§ Exercise objective
From the records below, copy out exactly the lines from the one containing "Task: Click the ESMORZAR entity icon" to the one containing "Viewport: 747px width, 517px height.", both included. Add nothing else.

Data extracted from a collection
***
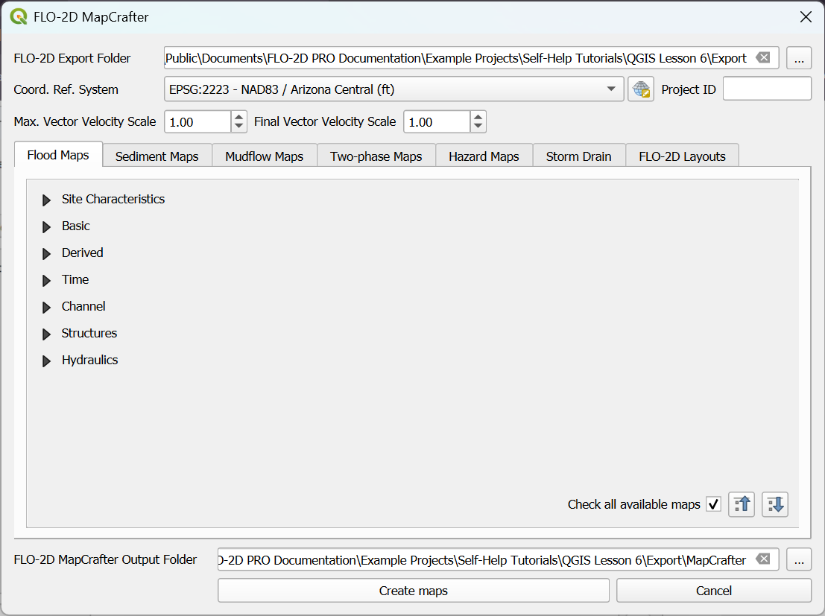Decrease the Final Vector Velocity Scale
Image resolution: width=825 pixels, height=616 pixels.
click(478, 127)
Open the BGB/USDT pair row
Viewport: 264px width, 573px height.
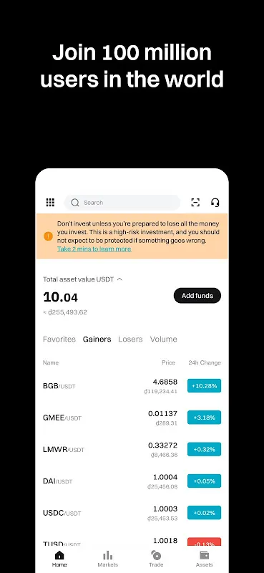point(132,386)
***
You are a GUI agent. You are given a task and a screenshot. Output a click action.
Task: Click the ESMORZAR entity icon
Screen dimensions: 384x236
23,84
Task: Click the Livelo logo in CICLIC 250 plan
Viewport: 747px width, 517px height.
***
§ Solved problem
Task: Click the ESMORZAR entity icon
Screen dimensions: 384x236
23,84
Task: Click the Livelo logo in CICLIC 250 plan
Viewport: 747px width, 517px height.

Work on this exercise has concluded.